I agree. However, the reports of this incident does not say the man was weilding a knife. They said a knife was found in his car. The man was shot 7x in the back - no knife in hand.
Floyd was reaching into his car. Officers did not know what he was going for, but a prudent assumption would be that it was a weapon.
If it had been a gun, the officers could have been killed.
“...the reports of this incident does not say the man was weilding a knife. They said a knife was found in his car. The man was shot 7x in the back...” [JesusIsLord, post 10]
Your response implies a clarity of vision, a timeline sufficiently long to permit leisurely examination of every move by every participant, and a calmness of mind that would foment rational analysis, full consideration of alternatives, and repeated testing of every hypothesis.
None of these conditions prevailed during the encounter.

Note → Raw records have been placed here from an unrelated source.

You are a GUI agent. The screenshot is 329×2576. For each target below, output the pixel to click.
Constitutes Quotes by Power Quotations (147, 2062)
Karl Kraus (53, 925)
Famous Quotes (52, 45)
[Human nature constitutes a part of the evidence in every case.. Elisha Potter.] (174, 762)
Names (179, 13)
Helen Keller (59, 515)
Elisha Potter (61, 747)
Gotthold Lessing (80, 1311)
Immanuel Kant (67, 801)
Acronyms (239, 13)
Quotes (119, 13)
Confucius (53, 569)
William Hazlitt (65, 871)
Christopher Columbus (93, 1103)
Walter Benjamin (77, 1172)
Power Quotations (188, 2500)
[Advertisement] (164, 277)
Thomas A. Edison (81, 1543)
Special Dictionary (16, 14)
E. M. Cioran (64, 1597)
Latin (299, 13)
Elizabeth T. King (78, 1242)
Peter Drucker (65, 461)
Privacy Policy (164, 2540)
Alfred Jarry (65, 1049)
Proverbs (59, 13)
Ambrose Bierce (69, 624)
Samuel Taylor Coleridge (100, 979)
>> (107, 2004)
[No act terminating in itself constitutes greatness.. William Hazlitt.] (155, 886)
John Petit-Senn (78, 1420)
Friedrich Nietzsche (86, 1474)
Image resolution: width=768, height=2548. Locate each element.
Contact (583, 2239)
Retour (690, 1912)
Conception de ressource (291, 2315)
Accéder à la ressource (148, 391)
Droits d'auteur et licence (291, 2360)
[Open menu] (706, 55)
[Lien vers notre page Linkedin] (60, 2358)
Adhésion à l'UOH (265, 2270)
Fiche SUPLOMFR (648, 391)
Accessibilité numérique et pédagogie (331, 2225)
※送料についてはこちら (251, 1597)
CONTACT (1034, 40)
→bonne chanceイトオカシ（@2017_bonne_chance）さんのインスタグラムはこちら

Law enforcement officers had the merest fraction of a second to evaluate the situation, consider alternatives, select one that might work, and implement it. And they had to do it under intense pressure, under massive physical exertion, in poor lighting, in the presence of great fear and anxiety brought on by the not-unreasonable suspicion that the suspect was within inches of accessing a weapon.
Not even the most highly trained individual owning decades of on-duty experience can make the “right” choice every time - assuming there is a “right” choice.
The fact that seven rounds were fired is of no importance. Law enforcement personnel are trained to keep firing until the threat is overcome. Some officers fire until their magazines run dry.